The motivation for constant skirmishes with Israel is deeply rooted in Arab societies' historic failure to cope with the challenges of the 20th and 21st centuries. These companies tend to rationalize this abject failure by blaming external parties, especially and West and Israel instead of profoundly changing their tribal political culture to escape their ongoing plight in modern times.
Their ruling elites have chosen to deny the legitimacy of Jewish sovereign existence, describing Israel as a "colonial project." The radicals among them are addicted to violence and are worshiped for inflicting terror and agony.
Even among themselves, Arabs in the region tend to resort to violent measures, and the pluralistic approach of "live and let live" is apparently not very popular in Syria, Iraq, Libya, Yemen, and the Gaza Strip. They have no qualms about using violence against Israel and are only reluctant to do so when they fear its retaliation.

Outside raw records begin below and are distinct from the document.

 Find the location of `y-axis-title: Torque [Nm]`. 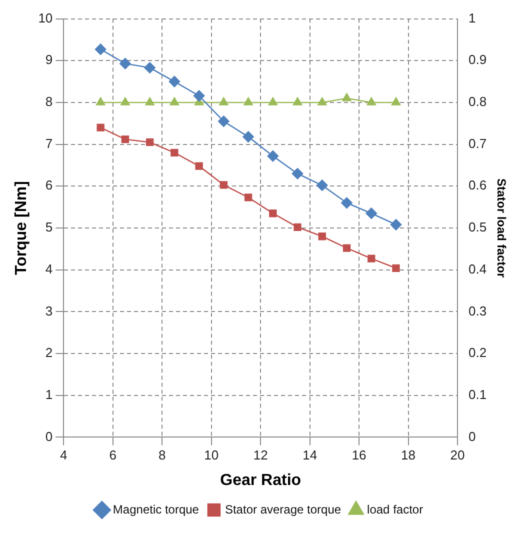

y-axis-title: Torque [Nm] is located at coordinates (22, 228).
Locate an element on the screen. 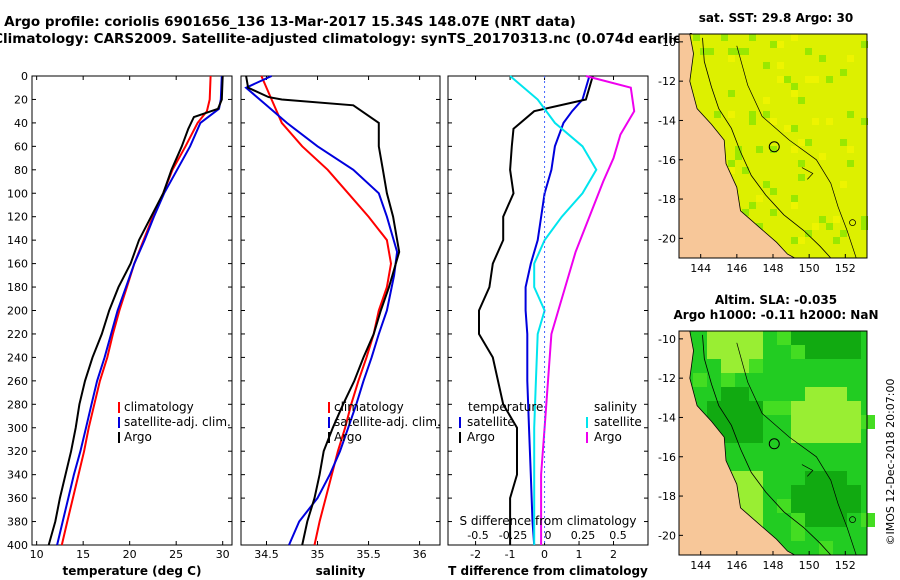 Image resolution: width=900 pixels, height=580 pixels. salinity-xlabel: salinity is located at coordinates (341, 571).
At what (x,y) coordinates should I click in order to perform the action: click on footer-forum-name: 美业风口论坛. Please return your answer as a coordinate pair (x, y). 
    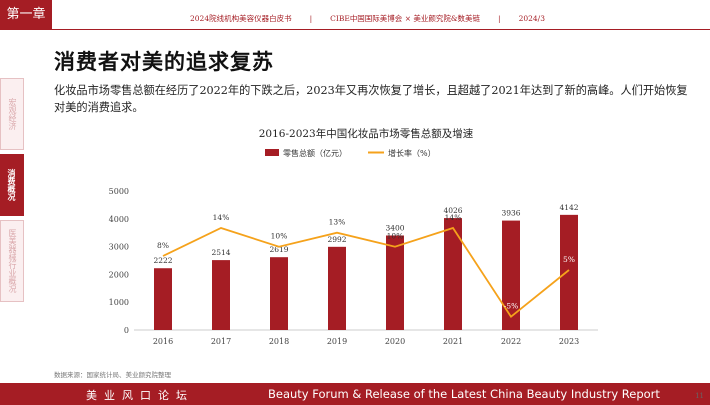
    Looking at the image, I should click on (140, 396).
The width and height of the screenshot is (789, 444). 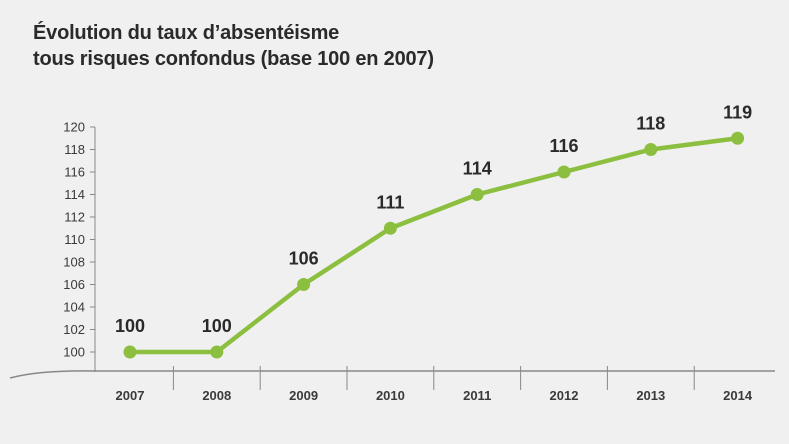 What do you see at coordinates (738, 396) in the screenshot?
I see `x-tick-label: 2014` at bounding box center [738, 396].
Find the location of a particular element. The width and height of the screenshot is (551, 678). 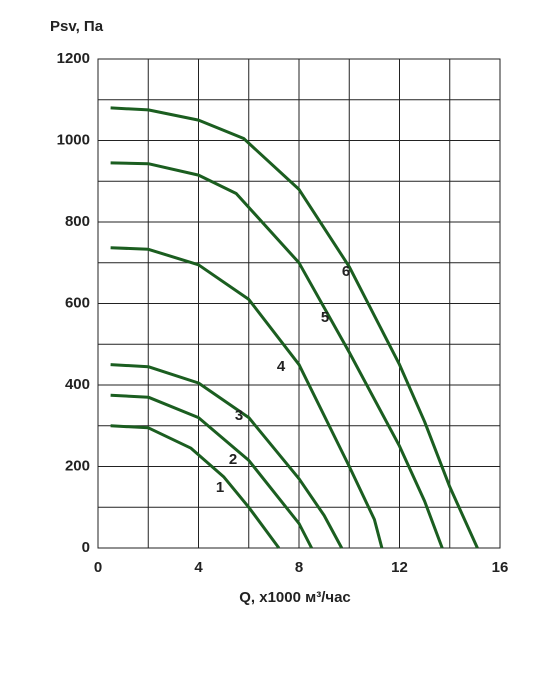

x-tick-label: 4 is located at coordinates (198, 568).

In the spectrum of Arab societies there are profound differences in the willingness to resort to violence in the fight against Israel: Jordan has been averse to that for about a century; Egypt maintains a strategic partnership with Israel over border security; Syria has, for decades, avoided a direct confrontation with Israel on its borders; and even Palestinian Authority President Mahmoud Abbas has said that a violent confrontation with Israel is detrimental to the Palestinian cause.
But this is very tenuous: Jordan caved into Egyptian pressure and joined the war in 1967 and it has also allowed the PLO to operate from its soil, despite the risk it posed to its sovereign existence. In Egypt, the Muslim Brotherhood could have provoked hostilities with Israel had it not been ousted in 2013, and Syria used Lebanon to attack Israel rather than its own soil.
The problem is that irresponsible radicals elements in the region enjoy the support of millions of people. In a society that does not prioritize a constructive effort to ensure a better life for its people, many "get a kick" out of these radicals' ability to harm Israel.
Recently, they have been able to use commonly available advanced technology to inflict harm, and Iran is more than happy to back anyone who is willing to do its bidding in this sense.
The implications for Israel are far-reaching: In the coming generations, it can expect nothing but repeating flare-ups on its borders, which means Israel and its public will have to develop increase resilience vis-à-vis near-constant low-intensity provocations. Strategic deterrence can, at best, removes Israel's most dogged enemies from the cycle of violence, thus mitigating worst-case war scenarios.